Vice

Adam McKay retorna à telona com um filme bastante perspicaz que mexe num tema espinhoso para os EUA e para o mundo atual: a política

por

31 de janeiro de 2019

“Cuidado com o homem quieto. Enquanto outros falam, ele assiste. Enquanto outros agem, ele planeja. E quando eles finalmente descansam… Ele ataca.” – Anônimo

Vice3

Esta frase, que inicia a nova empreitada de Adam McKay rumo ao Oscar, resume exatamente do que se trata “Vice”: um homem discreto e ardiloso, que, com um poder bem maior do que qualquer outro vice-presidente já teve, manipulou o então presidente George W. Bush (Sam Rockwell) e toda a política dos Estados Unidos, com consequências que perduram no país e no mundo até hoje.
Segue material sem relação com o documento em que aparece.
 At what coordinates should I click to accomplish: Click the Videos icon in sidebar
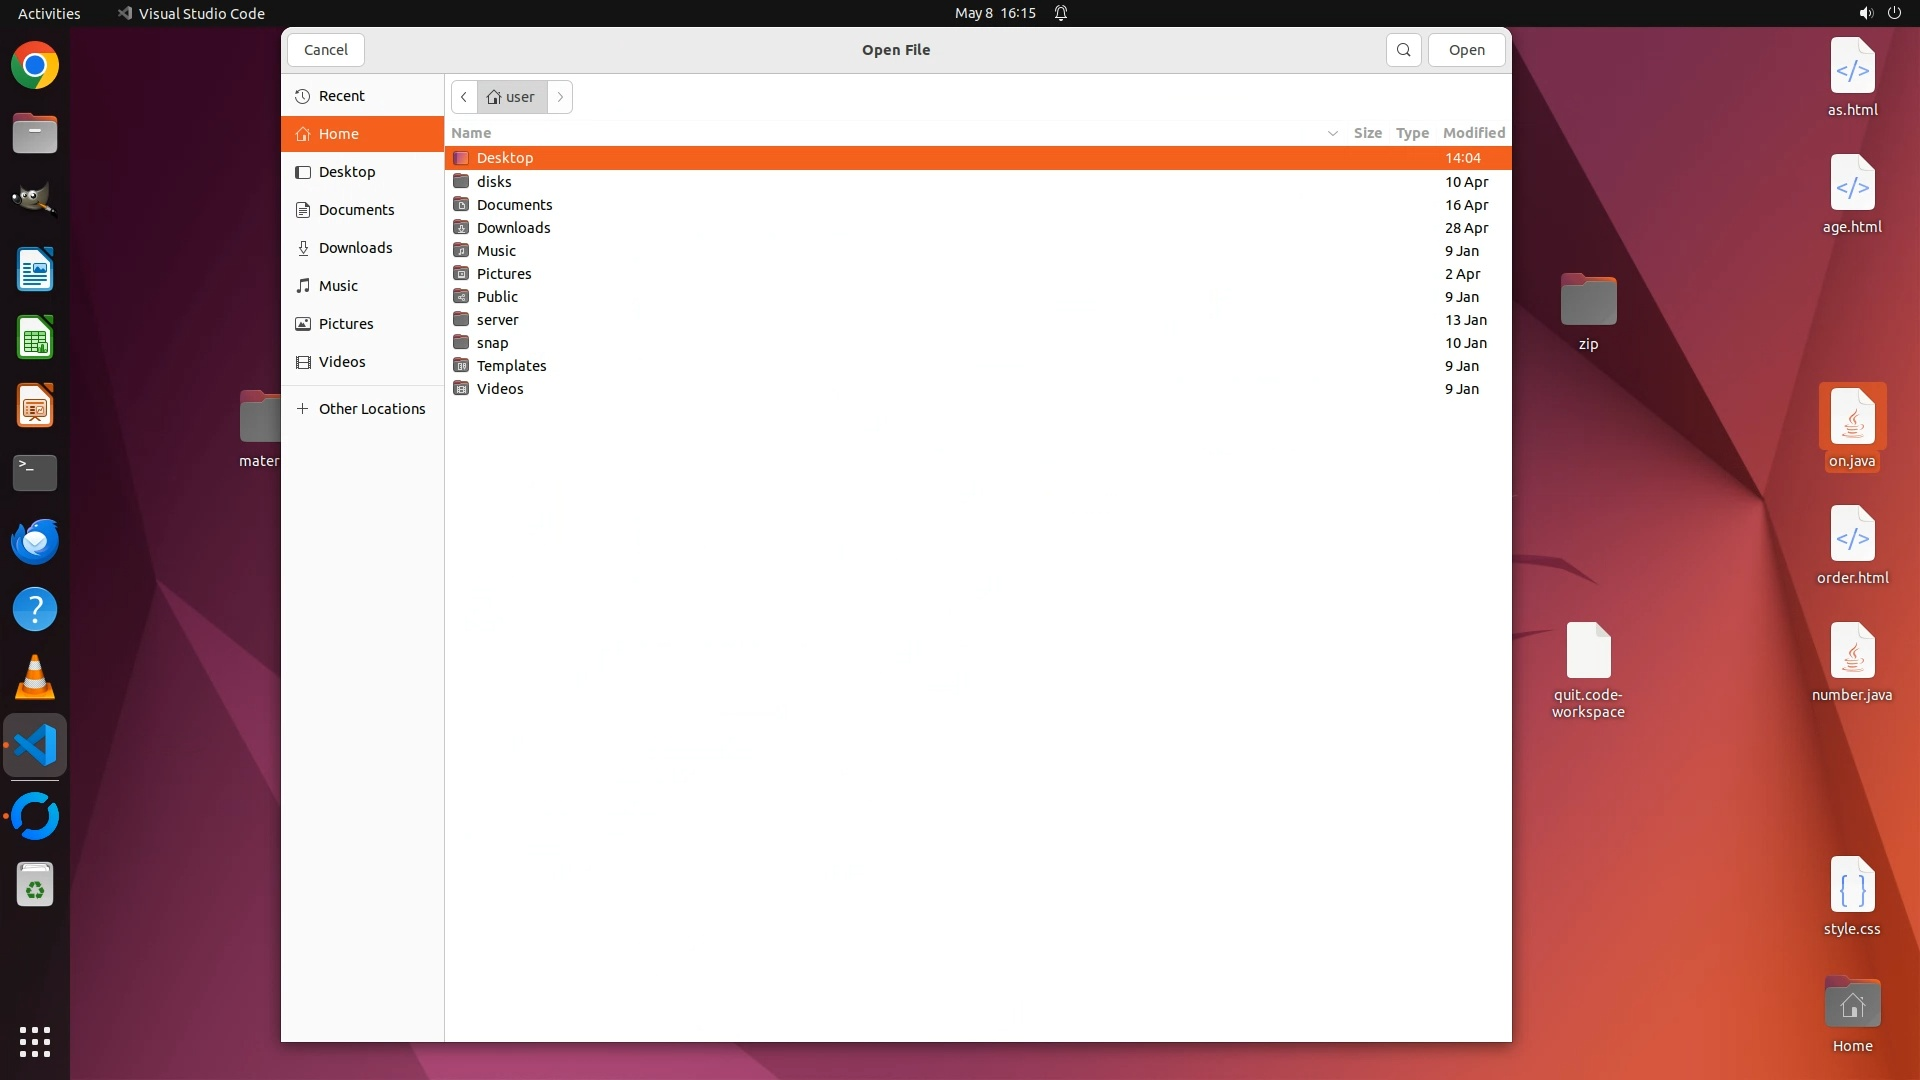pos(303,362)

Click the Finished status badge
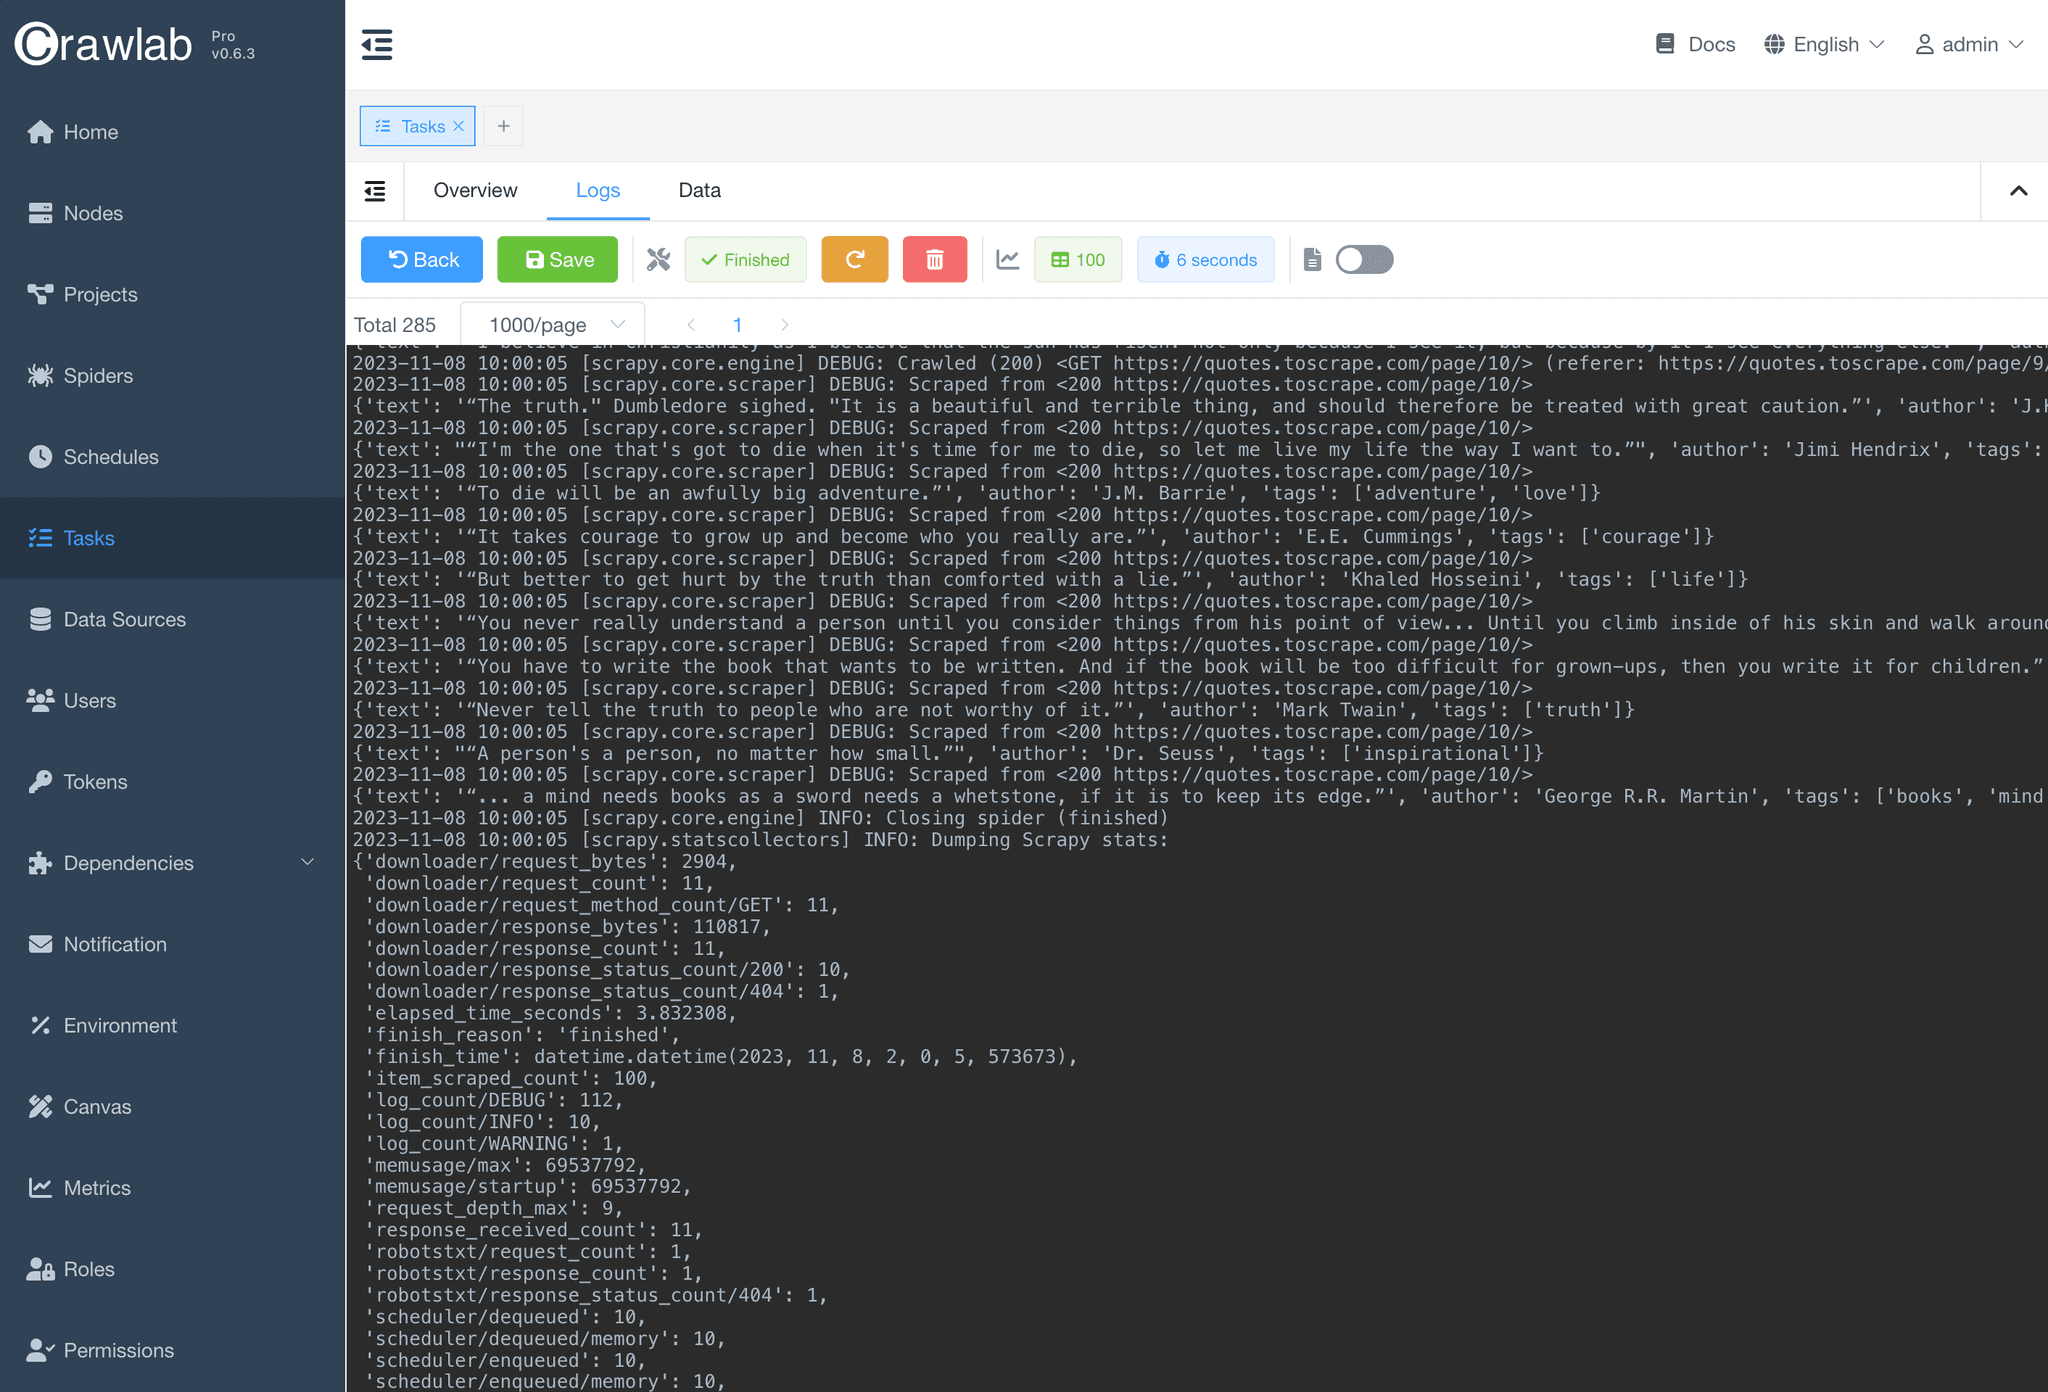click(x=746, y=259)
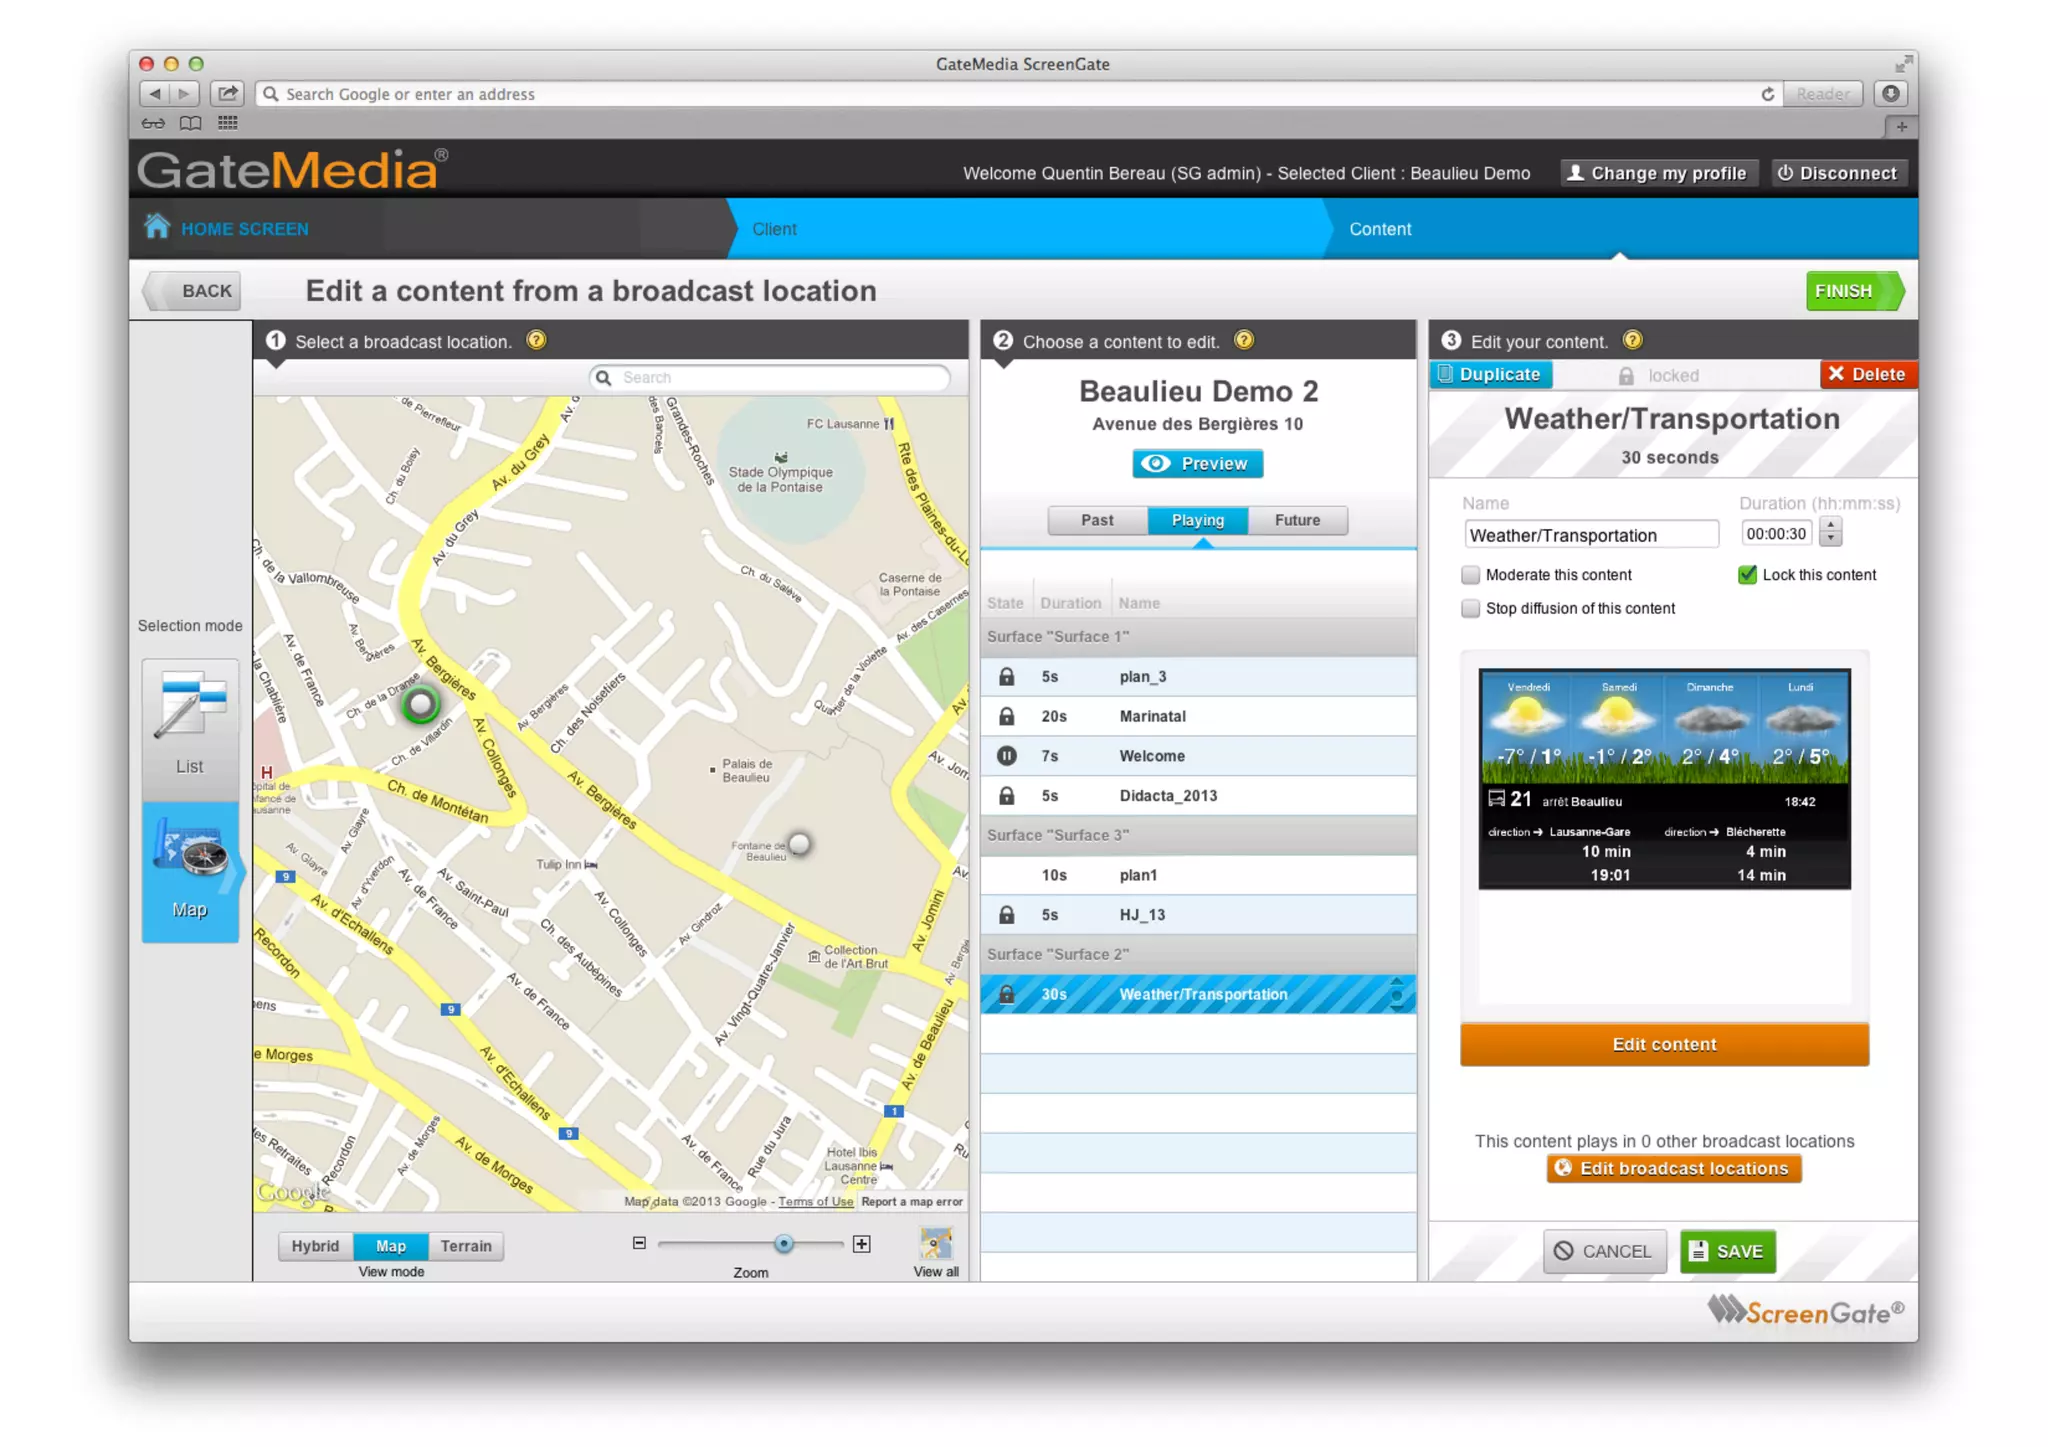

O estilo e linguagem impressos por McKay em “A Grande Aposta” (2015) é mantido em “Vice”, consolidando a sua assinatura como cineasta ao contar a história do ex-vice-presidente Dick Cheney (Christian Bale), através do qual faz uma análise da política não só estadunidense, como mundial.

Vice1

Escrito e dirigido por McKay, que não é nem um pouco imparcial quanto à sua visão política, “Vice” é uma sátira biográfica com oscilações de ritmo que acabam tornando-o cansativo em alguns momentos das suas mais de 2 horas de duração. Como em seu filme anterior, McKay utiliza o humor ácido aliado a uma linguagem mais popular para amenizar o didatismo do tema em questão e conferir mais dinamismo à obra, o que funciona apenas em parte do longa. Afiado nas críticas, o diretor deixou para os pós-créditos a melhor cena do filme, que cutuca o governo Trump e a polarização esquerda-direita, além do desinteresse do povo americano em política – qualquer semelhança com o Brasil não é mera coincidência, ainda mais porque nosso país é citado durante o filme.

Vice2

Christian Bale encarna a austeridade de Cheney com brilhantismo embaixo de uma maquiagem difícil de botar defeito e de 20 quilos a mais. Não à toa, já abocanhou prêmios de melhor ator e está indicado ao Oscar com as maiores chances de vencer. Já Sam Rockwell entrega uma interpretação apenas correta, embora a caracterização de George W. Bush esteja incrível, bem como Amy Adams e Steve Carell, que não trouxeram nada de novo em relação a trabalhos anteriores. “Vice” foi feito para Bale brilhar na esperta quietude de seu matreiro personagem. A capacidade de McKay em criar um longa com um tema complicado e transformá-lo também em entretenimento, reconhecendo a sua importância, é algo a ser celebrado. Um filme americano para americanos, do jeitinho que a Academia gosta, mas que, com o atual cenário político mundial, a identificação por outros países é grande.

Vice (Idem)

EUA – 2018. 132 minutos.

Direção: Adam McKay

Com: Christian Bale, Amy Adams, Steve Carell, Sam Rockwell, Tyler Perry e Alison Pill.